- About this task
Transcribe the part of the Frances Farmer passage that begins at the words "During the last" and stops after "given a lobotomy.", leaving every word and punctuation mark unchanged.

- Document segment

——————

During the last year of his life, Nirvana’s Kurt Cobain was obsessed with Frances Farmer, an actress from his hometown of Seattle who died in 1970. Farmer’s beauty and unique screen presence made her a star, but her no-bullshit ballsiness made her a pariah — and a target of the hostile media — in 1930s Hollywood. Farmer’s career went down the tubes in the 1940s when a couple of incidents of inconvenient drunkenness led to her being committed to an insane asylum by her own mother, and given a lobotomy.

Or, so Cobain and his wife, Courtney Love, frequently told journalists while Cobain was promoting In Utero, the Nirvana album that includes Cobain’s tribute to the actress, “Frances Farmer Will Have Her Revenge on Seattle” (Love also claimed to have been married to Cobain whilst wearing a dress once owned by Farmer, and the couple named their daughter Frances, although that was likely at least co-inspired by Frances McKee of The Vaselines). Unbeknownst to them, the notion that Farmer was lobotomized was a fiction invented by a biographer with ties to Scientology, a lie which was then dramatized in an Oscar-nominated, Mel Brooks-produced movie which helped to make Jessica Lange a star. By the time Kurt and Courtney were championing Farmer as a proto-punk martyr in the 1990s, the legend of Frances Farmer as patron saint of…well, women like Courtney Love, had been printed so many times that it had swallowed up the truth of Farmer’s experience, and loomed much larger than her actual body of movie work. Today we’ll explore how, and why, that legend got printed, and try to explain how Frances Farmer became the patron saint of beautiful, bright, potentially batshit women whose self-destruction can be traced back to their signing of a studio contract.

——————

- Data section

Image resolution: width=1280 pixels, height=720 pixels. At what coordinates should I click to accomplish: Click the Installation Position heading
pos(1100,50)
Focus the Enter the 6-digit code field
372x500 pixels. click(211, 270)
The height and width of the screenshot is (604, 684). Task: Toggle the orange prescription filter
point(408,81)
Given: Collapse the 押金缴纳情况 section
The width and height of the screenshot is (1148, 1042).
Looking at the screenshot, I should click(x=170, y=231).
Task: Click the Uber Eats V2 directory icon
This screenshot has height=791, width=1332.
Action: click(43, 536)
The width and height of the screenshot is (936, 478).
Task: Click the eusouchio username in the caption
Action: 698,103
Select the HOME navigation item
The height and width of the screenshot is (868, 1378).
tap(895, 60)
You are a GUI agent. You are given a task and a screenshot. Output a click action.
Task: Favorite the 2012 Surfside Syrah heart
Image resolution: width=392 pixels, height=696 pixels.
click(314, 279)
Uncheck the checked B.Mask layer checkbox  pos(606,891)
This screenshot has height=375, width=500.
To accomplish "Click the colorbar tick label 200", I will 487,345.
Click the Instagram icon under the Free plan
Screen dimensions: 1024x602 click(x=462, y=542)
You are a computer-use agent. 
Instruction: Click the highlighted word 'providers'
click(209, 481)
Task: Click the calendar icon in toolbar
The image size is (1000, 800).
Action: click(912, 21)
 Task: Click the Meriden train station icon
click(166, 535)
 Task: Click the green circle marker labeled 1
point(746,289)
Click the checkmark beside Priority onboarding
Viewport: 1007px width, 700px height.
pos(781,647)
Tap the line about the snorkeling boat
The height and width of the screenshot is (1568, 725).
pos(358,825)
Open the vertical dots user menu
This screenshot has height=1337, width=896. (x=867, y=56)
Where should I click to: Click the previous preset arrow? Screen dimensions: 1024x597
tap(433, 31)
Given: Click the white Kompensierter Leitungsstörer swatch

——————

- Task result
During the last year of his life, Nirvana’s Kurt Cobain was obsessed with Frances Farmer, an actress from his hometown of Seattle who died in 1970. Farmer’s beauty and unique screen presence made her a star, but her no-bullshit ballsiness made her a pariah — and a target of the hostile media — in 1930s Hollywood. Farmer’s career went down the tubes in the 1940s when a couple of incidents of inconvenient drunkenness led to her being committed to an insane asylum by her own mother, and given a lobotomy.